Шрифт:
Интервал:
Закладка:
Махмуд Али Дауд сменил свой хмурый взгляд на улыбку.
– Когда вы прибыли, барон? – спросил он. – Я не имел ни малейшего понятия, что Верман уже в пункте назначения.
Он посмотрел на море, где сверкающие клинья солнца, проникая сквозь пальмовые листья, исчезали в волнах, словно золотая кисея. В открытом море не было ни единого судна, кроме того потрепанного норвежского грузового парохода, что пьяно склонился, сбросив оба якоря. Его образ мало напоминал кокетливый силуэт французской канонерки.
– Я не знал, что…
Глубокий смех барона перерос в грохочущие слова; он заявил, что флаг Вермана не появится на горизонте до конца следующей недели, не дав закончить вопрос.
– Мы оставили судно почти на тысячу километров севернее, внизу на побережье Марокко.

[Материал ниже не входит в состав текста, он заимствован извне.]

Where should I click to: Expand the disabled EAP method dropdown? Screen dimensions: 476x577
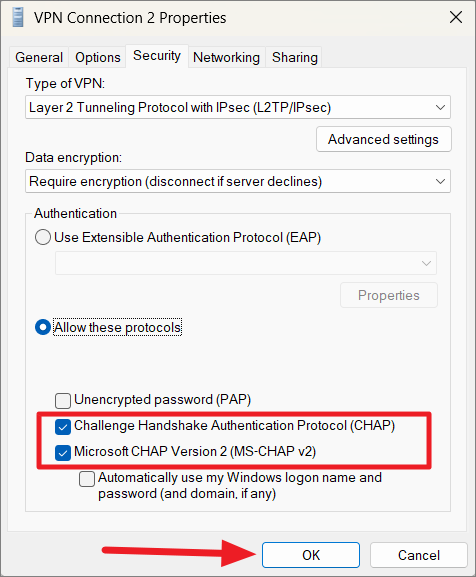coord(246,263)
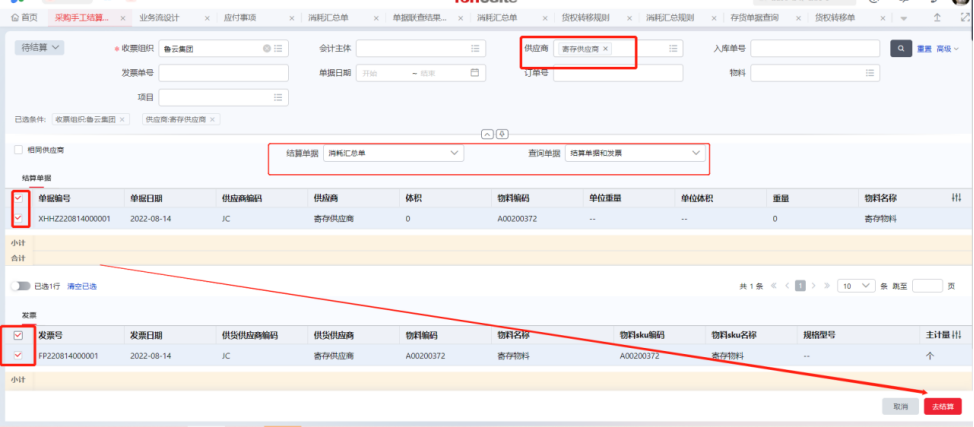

Оно без конца разгружалось и нагружалось в каждом вонючем порту. Не будь таким нетерпеливым, Дауд. В чем дело? Ожидал какого-то важного письма? – продолжил барон.
– Нет. Но как вы…
– Любопытный парень. Любопытство одна из черт характера, свойственная твоей расе. Вон, посмотри!
И он взял араба за руку и направил большой палец на юго-запад, где солнце оставляет одну за другой ослепительные ленты на окруженной берегами бухте, не очень большие, не слишком глубокие, чтобы дать могучим лайнерам и грузовым пароходам встать на якоря, при этом все же сохраняя довольно много места в уютной, тихой гавани для маленьких белых судов. Там виднелись их аккуратные снасти, изящные дымовые трубы в малиновом ободе и корпуса напротив переливающихся, как аметисты, скал.
– Ох! – Араб глубоко вздохнул. – Вы… Вы правы. Вы приплыли на яхте компании. Вы спешили?
– Возможно.
Бельгиец мягко улыбнулся, в то время как араб посмотрел на него взволнованным, заинтригованным, даже немного нервным взглядом:
– Почему вы не связались с нами? Меня ведь могло здесь не оказаться, так же как и Донаки. Наши условия вовсе не изменились, но…
– Я приехал сюда не для того, чтобы встретиться с тобой или твоим партнером.
– Нет? Всего лишь поездка для приятного времяпрепровождения?
– Собственно, а почему бы и нет? Бизнес – это удовольствие, друг мой, – рассмеялся барон. – А большой бизнес – это самое большое удовольствие в мире. Ты это знал, не правда ли? – И вдруг он продолжил, резко и внезапно заговорив с акцентом: – Особый бизнес! Бизнес, который имеет дело, предположим, с выкупом языческого африканского короля, обменом товаров, например, на золото, каучук или слоновую кость. Прекрасный выбор этого потного, смердящего существа, выпрашивающего товары или защиту компании, организованной на основании правительственной концессии.
– Или Донаки и Дауд, – предложил его собеседник.
Барон де Рубе улыбнулся.
– Мертвые уносят все с собой в могилу, – продолжил он, – и мертвые не могут торговать.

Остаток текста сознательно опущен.